We are now mostly up to speed with bill size, but we have not considered how it relates to other penguin features, such as their weight. For that, a possible approach is to use a continuous color on a gradient to denote weight and different marker shapes to denote species. Here we use group to split the data for the linear regression without adding any additional style.

body_mass = :body_mass_g => (t -> t / 1000) => "body mass (kg)"
layers = linear() * mapping(group = :species) + mapping(color = body_mass, marker = :species)
plt = penguin_bill * layers
draw(plt; axis = axis)

Naturally, within each species, heavier penguins have bigger bills, but perhaps counter-intuitively the species with the shallowest bills features the heaviest penguins. We could also try and see the interplay of these three variables in a 3D plot.
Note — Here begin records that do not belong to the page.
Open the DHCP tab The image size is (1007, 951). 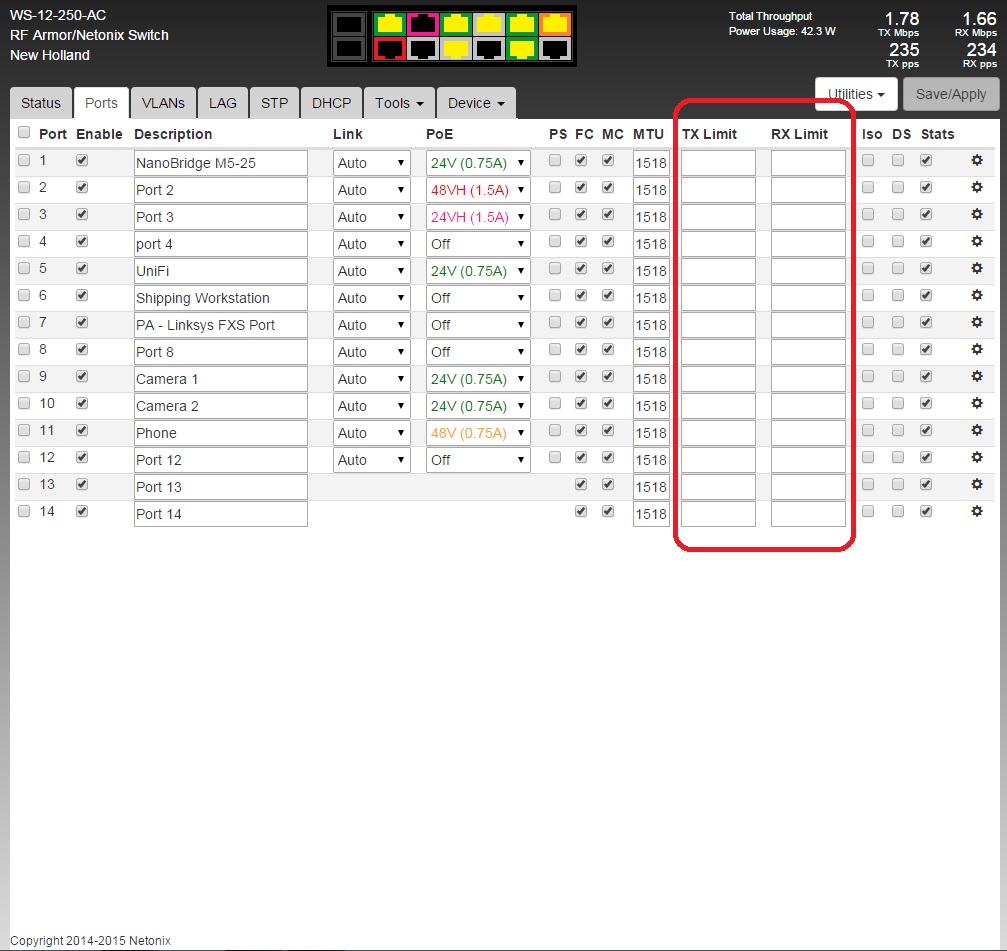(x=331, y=103)
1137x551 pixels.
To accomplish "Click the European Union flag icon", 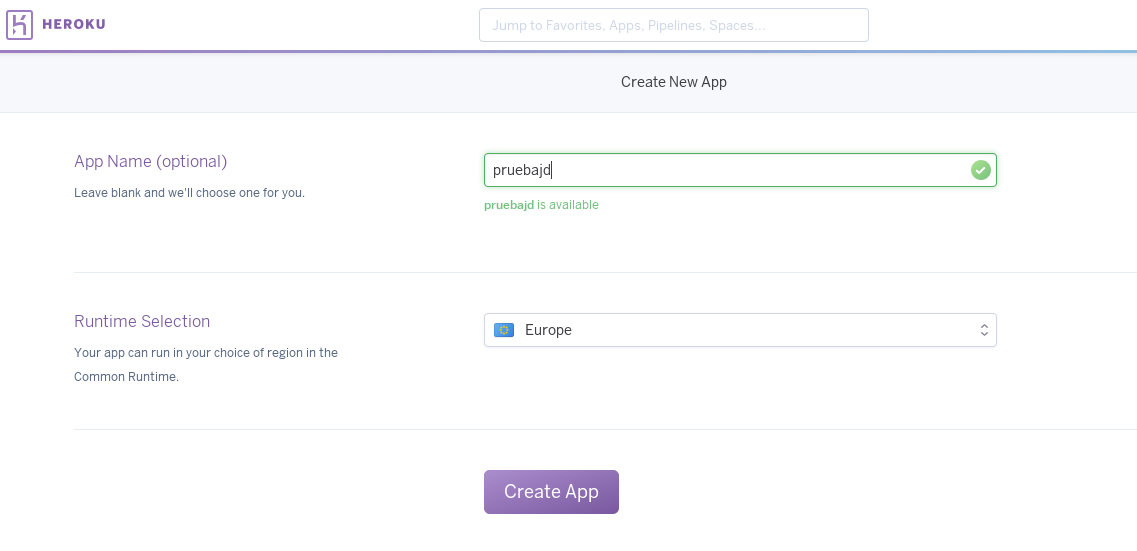I will [504, 330].
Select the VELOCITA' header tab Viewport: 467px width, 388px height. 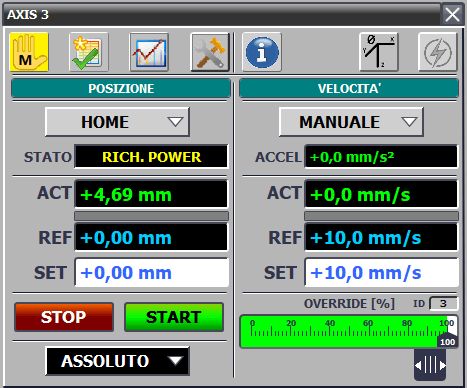(x=349, y=89)
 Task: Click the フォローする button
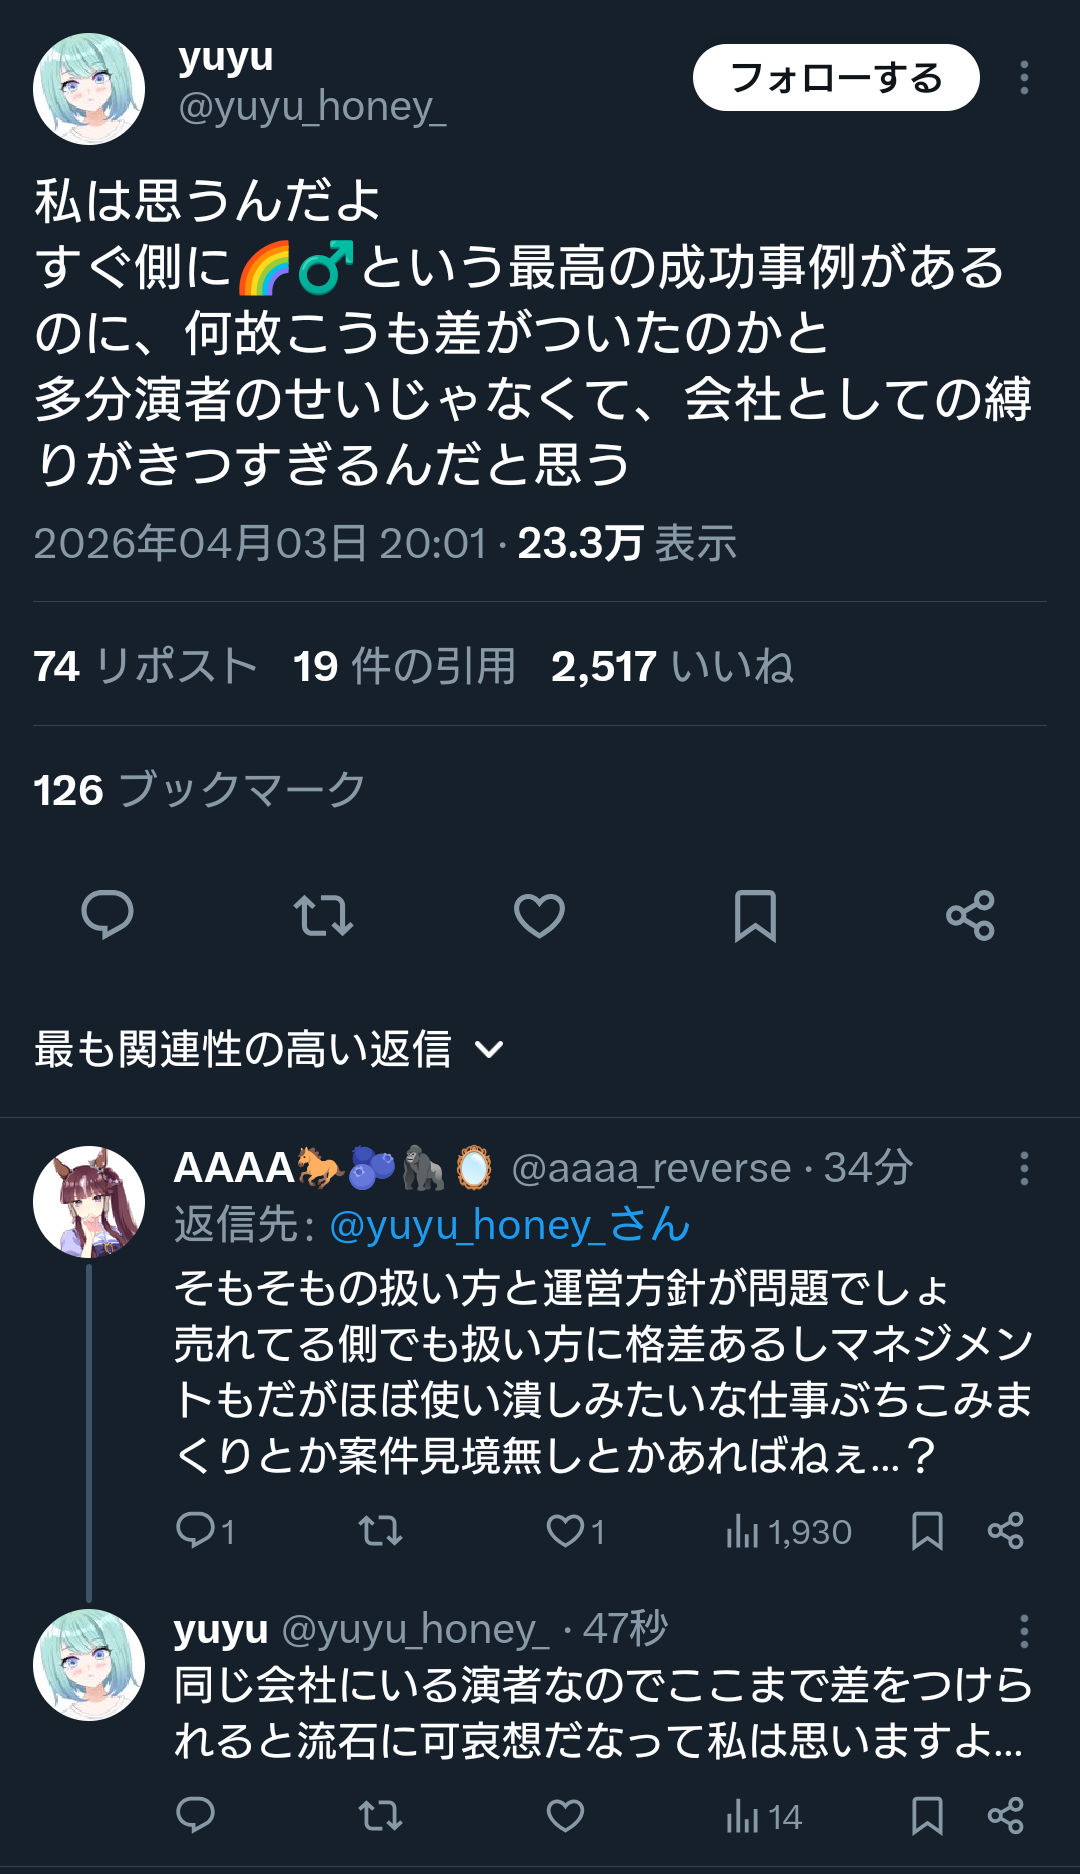836,78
axis = (type = Axis3, width = 300, height = 300)
plt = penguin_bill * mapping(body_mass, color = :species)
draw(plt; axis = axis)
plt = penguin_bill * mapping(body_mass, color = :species, layout = :sex)
draw(plt; axis = axis)

Note that static 3D plot can be misleading, as they only show one projection of 3D data. They are mostly useful when shown interactively.

Machine Learning

Finally, let us use Machine Learning techniques to build an automated penguin classifier!

We would like to investigate whether it is possible to predict the species of a penguin based on its bill size. To do so, we will use a standard classifier technique called Support-Vector Machine.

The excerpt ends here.